Segment Start: RAW DATA

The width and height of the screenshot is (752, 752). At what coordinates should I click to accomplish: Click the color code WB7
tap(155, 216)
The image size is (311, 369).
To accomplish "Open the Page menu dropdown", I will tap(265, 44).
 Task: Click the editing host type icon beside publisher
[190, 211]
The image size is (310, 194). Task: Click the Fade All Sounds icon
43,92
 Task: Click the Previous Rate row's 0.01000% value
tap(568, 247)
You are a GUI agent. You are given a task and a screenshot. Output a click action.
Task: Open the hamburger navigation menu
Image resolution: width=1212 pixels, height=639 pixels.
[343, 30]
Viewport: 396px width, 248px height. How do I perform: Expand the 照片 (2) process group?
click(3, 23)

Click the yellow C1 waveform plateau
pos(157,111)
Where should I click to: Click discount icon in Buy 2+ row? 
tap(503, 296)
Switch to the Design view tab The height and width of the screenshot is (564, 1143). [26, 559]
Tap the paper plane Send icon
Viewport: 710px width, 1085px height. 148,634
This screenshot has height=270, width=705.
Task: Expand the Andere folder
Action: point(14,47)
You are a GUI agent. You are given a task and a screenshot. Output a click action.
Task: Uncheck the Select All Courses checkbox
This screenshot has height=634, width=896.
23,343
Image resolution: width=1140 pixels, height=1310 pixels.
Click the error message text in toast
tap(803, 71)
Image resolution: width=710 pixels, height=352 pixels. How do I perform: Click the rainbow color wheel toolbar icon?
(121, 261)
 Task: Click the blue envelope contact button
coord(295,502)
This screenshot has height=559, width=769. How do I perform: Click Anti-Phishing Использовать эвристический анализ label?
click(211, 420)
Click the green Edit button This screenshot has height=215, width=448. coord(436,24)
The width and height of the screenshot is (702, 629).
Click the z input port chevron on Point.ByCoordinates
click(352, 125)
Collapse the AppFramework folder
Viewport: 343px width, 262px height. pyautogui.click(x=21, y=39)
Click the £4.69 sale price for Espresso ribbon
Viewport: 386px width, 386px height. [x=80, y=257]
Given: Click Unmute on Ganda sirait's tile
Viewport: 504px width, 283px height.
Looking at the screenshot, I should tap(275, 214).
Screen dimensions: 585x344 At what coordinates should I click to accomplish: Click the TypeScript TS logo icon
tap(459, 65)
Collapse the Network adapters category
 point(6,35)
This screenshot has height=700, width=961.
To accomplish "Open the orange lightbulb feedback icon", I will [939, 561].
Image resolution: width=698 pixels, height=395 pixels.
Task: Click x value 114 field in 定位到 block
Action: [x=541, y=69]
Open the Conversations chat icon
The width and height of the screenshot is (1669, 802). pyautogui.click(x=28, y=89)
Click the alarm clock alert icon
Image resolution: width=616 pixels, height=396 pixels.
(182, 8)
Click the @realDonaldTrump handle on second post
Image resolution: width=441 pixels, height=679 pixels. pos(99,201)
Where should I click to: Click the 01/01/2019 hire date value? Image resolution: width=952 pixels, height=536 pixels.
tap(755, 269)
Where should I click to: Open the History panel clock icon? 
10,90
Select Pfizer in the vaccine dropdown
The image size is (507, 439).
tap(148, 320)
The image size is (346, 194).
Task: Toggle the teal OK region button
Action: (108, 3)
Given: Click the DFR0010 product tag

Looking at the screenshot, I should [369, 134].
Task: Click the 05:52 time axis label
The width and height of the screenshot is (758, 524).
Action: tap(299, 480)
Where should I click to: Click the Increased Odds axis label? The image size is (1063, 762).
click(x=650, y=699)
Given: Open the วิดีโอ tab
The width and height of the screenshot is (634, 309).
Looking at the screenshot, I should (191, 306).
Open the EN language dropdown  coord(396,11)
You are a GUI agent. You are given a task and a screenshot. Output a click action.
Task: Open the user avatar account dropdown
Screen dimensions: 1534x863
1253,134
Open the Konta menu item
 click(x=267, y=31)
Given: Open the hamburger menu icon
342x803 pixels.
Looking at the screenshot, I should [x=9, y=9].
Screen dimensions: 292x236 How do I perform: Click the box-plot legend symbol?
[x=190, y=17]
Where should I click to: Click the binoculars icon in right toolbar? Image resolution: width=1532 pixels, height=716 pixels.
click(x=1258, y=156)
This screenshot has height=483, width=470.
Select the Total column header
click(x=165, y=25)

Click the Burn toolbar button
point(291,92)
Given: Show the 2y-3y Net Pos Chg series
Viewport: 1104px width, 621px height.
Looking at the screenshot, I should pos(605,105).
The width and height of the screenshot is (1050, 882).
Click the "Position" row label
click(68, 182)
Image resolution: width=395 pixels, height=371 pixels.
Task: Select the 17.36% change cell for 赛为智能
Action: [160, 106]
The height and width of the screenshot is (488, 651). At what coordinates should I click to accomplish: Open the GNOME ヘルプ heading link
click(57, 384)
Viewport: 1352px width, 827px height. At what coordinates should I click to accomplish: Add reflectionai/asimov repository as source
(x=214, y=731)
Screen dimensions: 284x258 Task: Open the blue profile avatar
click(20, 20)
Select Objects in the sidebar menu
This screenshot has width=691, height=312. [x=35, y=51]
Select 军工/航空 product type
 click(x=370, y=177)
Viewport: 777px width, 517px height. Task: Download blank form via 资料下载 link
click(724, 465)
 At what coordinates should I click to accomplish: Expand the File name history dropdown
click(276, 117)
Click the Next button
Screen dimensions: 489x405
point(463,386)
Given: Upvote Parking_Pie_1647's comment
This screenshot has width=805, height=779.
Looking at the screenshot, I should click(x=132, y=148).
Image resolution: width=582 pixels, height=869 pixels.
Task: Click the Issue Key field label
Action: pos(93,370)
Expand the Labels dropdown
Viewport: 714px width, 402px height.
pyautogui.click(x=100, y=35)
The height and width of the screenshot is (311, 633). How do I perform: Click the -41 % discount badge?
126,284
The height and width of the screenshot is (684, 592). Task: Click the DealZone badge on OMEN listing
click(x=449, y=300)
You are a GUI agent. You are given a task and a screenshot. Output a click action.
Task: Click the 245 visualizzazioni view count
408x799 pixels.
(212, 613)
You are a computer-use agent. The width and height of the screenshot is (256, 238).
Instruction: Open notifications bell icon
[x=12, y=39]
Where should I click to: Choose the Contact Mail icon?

Segment End: RAW DATA

» **WHAT YOU NEED TO DO**
Above are the records. Print exactly, and only, the lines from the line with "This screenshot has height=559, width=769." to the line with "Given: Click Unmute on Ganda sirait's tile", both inclusive.

» **EXERCISE RESPONSE**
This screenshot has height=559, width=769. How do I perform: Click Anti-Phishing Использовать эвристический анализ label?
click(211, 420)
Click the green Edit button This screenshot has height=215, width=448. coord(436,24)
The width and height of the screenshot is (702, 629).
Click the z input port chevron on Point.ByCoordinates
click(352, 125)
Collapse the AppFramework folder
Viewport: 343px width, 262px height. pyautogui.click(x=21, y=39)
Click the £4.69 sale price for Espresso ribbon
Viewport: 386px width, 386px height. [x=80, y=257]
Given: Click Unmute on Ganda sirait's tile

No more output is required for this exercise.